Появление Майка в моем кабинете было подобно вихрю – его бьющая через край энергия вызвала у меня образ дикого жеребца. Прекрасно сложенный и ощущающий себя в своем теле как «в своей тарелке», он устроился, как Адонис, в кресле напротив меня и стал расспрашивать об анализе сновидений, которым, как он слышал, я занимаюсь. По его словам, сны были одной из дорог на его духовном пути по «Нью Эйдж», на которую он еще не пытался вступить. Он думал, что это может пойти ему на пользу, потому что в последнее время его охватывал сильный страх и паника без видимой причины. Эти тревожащие чувства заставляли его чувствовать себя отделенным и одиноким, отчужденным от духовного покоя, который он ощущал в другие периоды своей жизни, особенно в ашраме в Индии. Он был женат, у него был четырехлетний сын Вилли и вскоре должен был родиться еще один ребенок. Он очень любил своего сына и проводил с ним много времени. Сам он был средним ребенком из трех детей, у него еще были младший брат и старшая сестра. Майк вырос в подавляющей атмосфере немецкой католической семьи. Его отец был тираном, отставным военным, а ныне покойная мать – более эмоциональной и близкой ему. В настоящее время он работал тренером и консультантом в средней школе.

«В детстве я хотел умереть», – сказал Майк, прерывая многозначительное молчание.

...

Когда мне было два года, родился мой брат, и это событие, видимо, повергло меня в отчаяние… Я был безутешен, когда мои родители уходили – я начинал капризничать, у меня были вспышки гнева. Они стыдили меня за плач и крики и называли «малявкой». Я стал плохо себя вести. Я был упрямым и ленивым. Они пытались сломить мою волю. Они сажали меня на собачью цепь во дворе. Однажды моя мать побрила мне голову, чтобы преподать мне урок. Они вынуждены были приплачивать няням дополнительные деньги, чтобы те соглашались сидеть со мной. Хуже всего было по выходным, когда мои бои с ними усиливались. Они угрожали всеми карами. Затем они собрали мои вещи и отвезли меня в детский дом! Я орал так, что не мог дышать, а затем терял сознание или впадал в оцепенение. Позже я не мог сдержать своей ярости. Дети дразнили меня, и я всегда дрался. Я был «взрывным». Я мог драться с ребенком, который был в два раза больше меня, и победить. Школа была кошмаром. Моя неспособность учиться сделала школу невыносимой. Я хотел читать справа налево! Я «провалил» первый класс. Я не мог учиться. Я списывал на тестах – подделывал свои табели успеваемости.
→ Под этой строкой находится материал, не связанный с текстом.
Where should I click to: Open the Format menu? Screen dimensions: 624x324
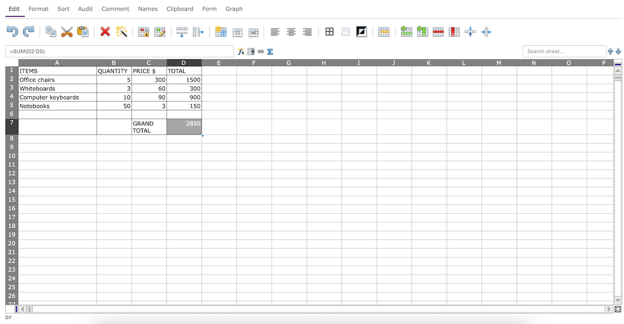coord(38,9)
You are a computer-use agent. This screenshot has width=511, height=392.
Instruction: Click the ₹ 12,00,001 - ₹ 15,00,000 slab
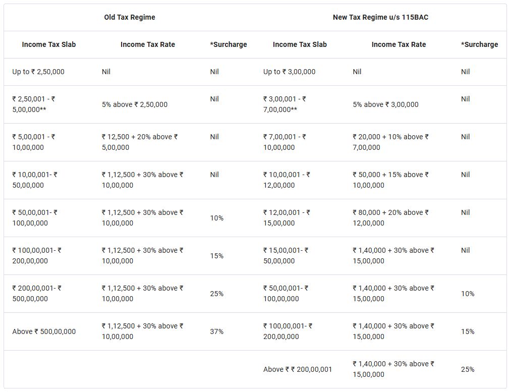click(287, 217)
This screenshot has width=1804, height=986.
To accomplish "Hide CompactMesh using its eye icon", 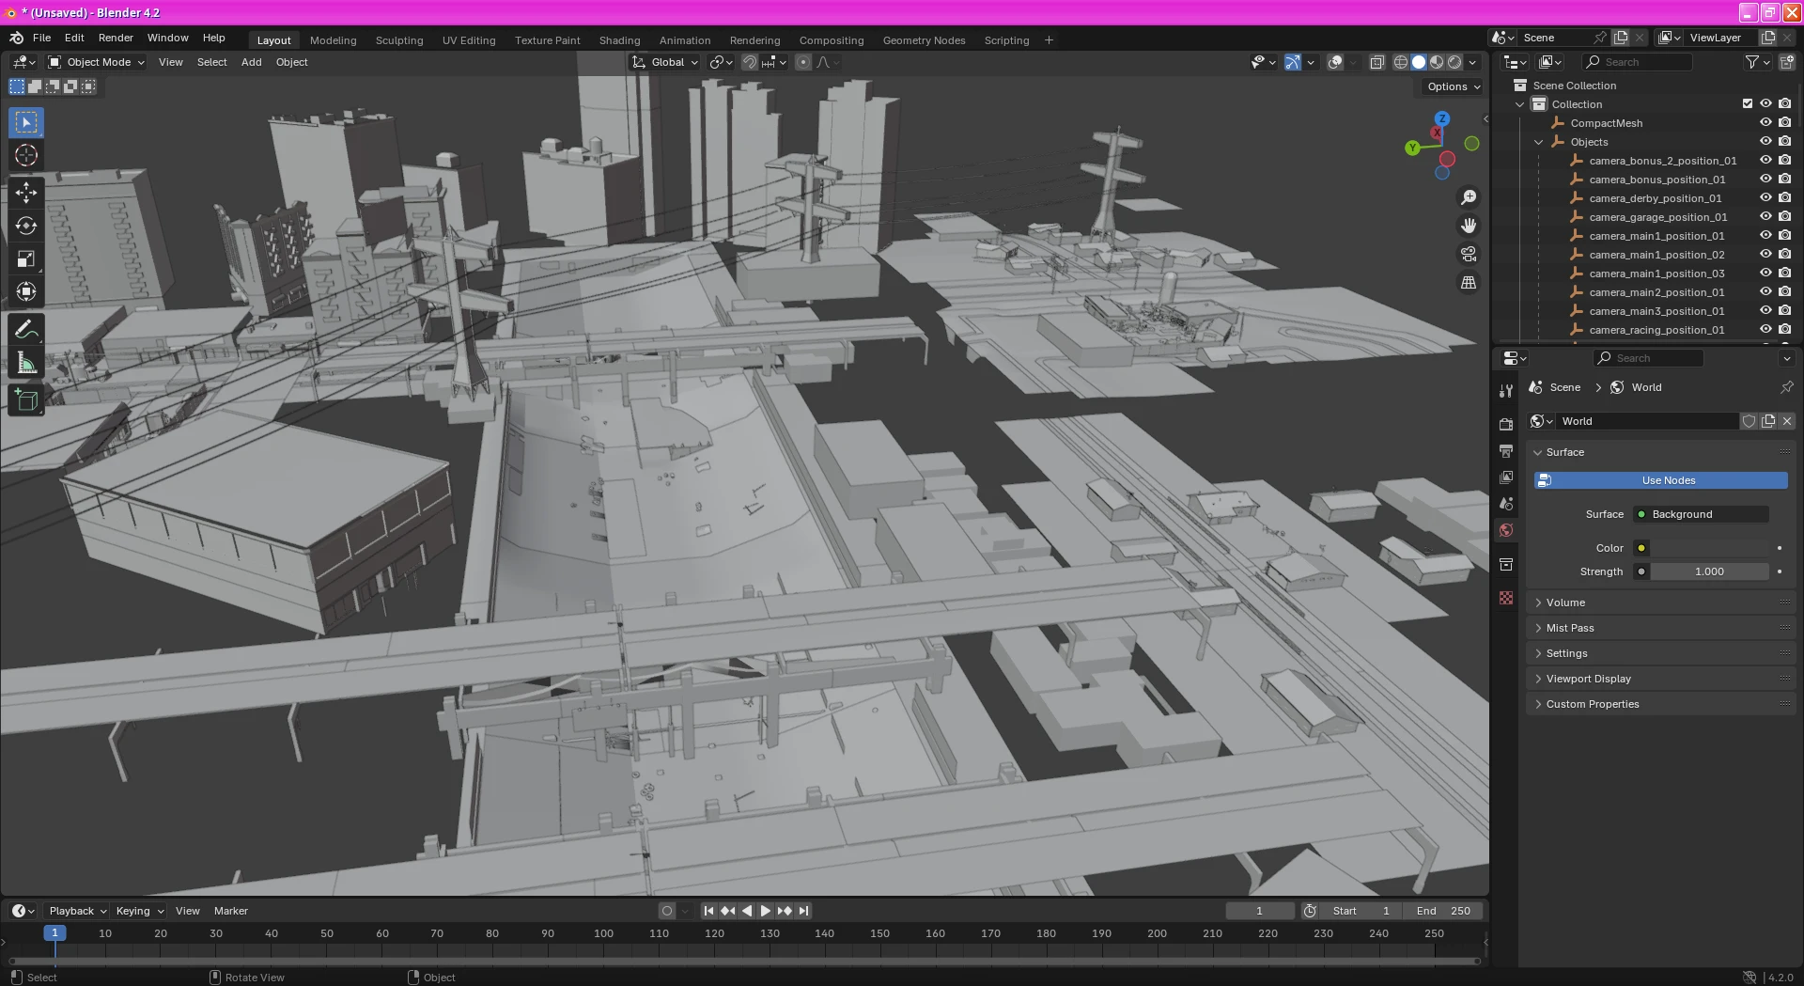I will pos(1765,123).
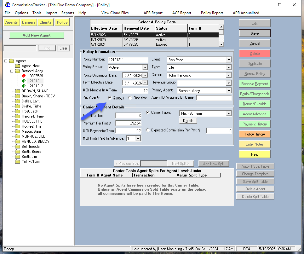Open the Reports menu

[67, 13]
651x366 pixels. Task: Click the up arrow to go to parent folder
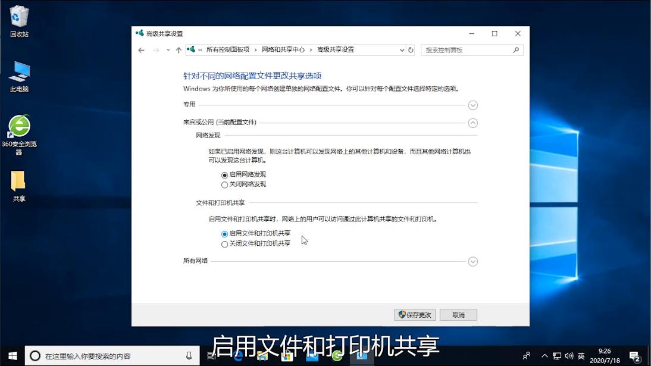179,50
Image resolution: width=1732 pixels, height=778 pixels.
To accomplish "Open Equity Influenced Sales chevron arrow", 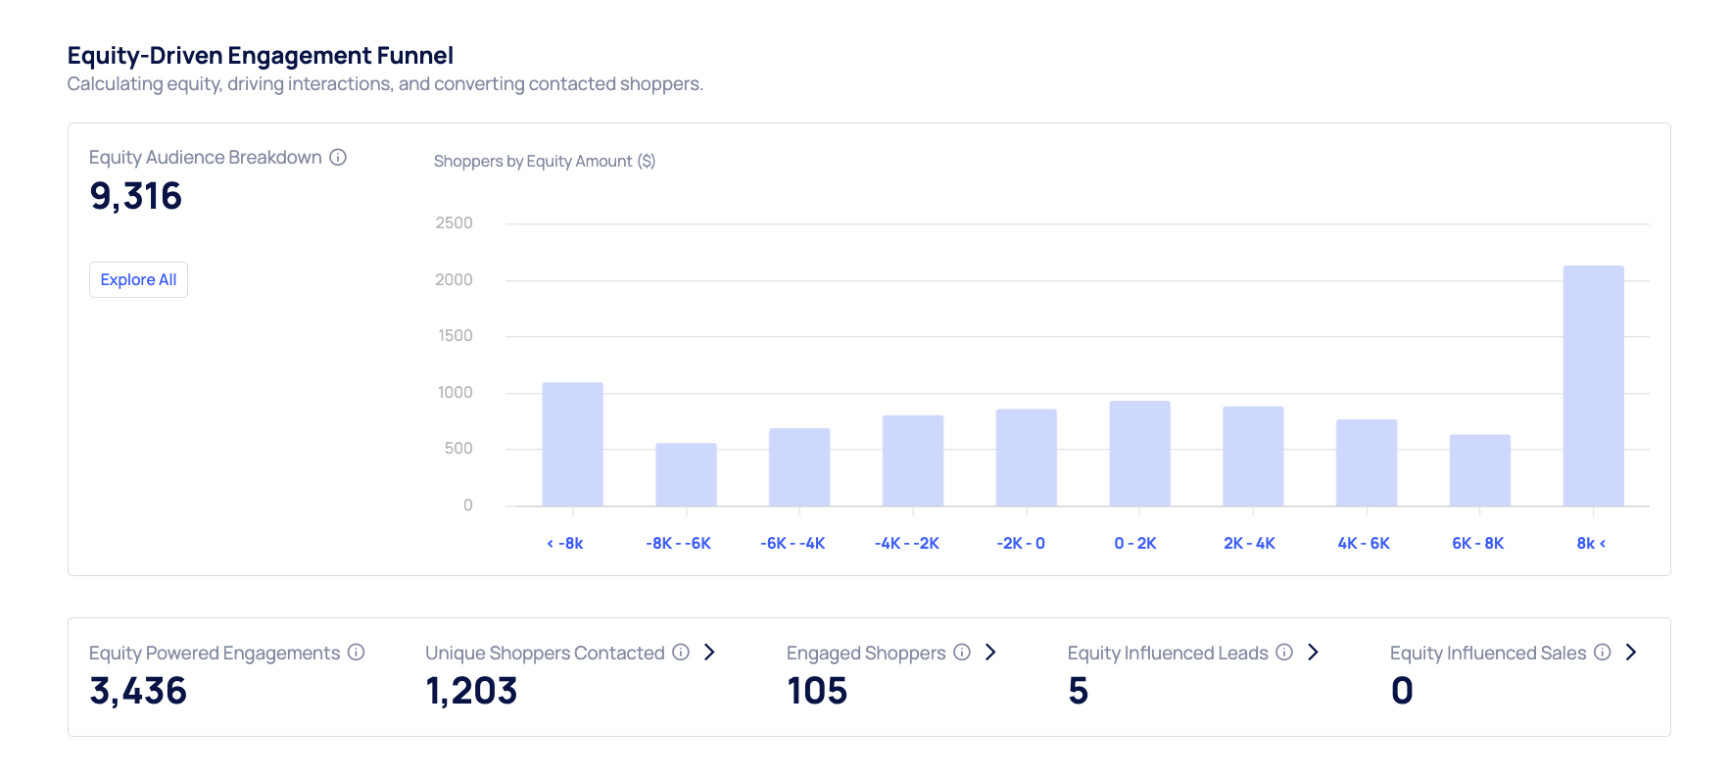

Всегда чувствовал себя тупым… Я стал воровать, когда мне было 10. К 15 годам за уголовные преступления я был арестован больше 50 раз – в основном, за кражи. Я мог ночью вломиться в школу и ходить там по коридорам, а иногда гадил на учительских столах. Я ненавидел их. Я был настоящим преступником. По сей день мой отец ни разу не говорил со мной об этом. Моя мать, которая всегда выручала меня из тюрьмы, каждый раз тащила меня к какому-нибудь священнику на исповедь. Я ненавидел этих священников.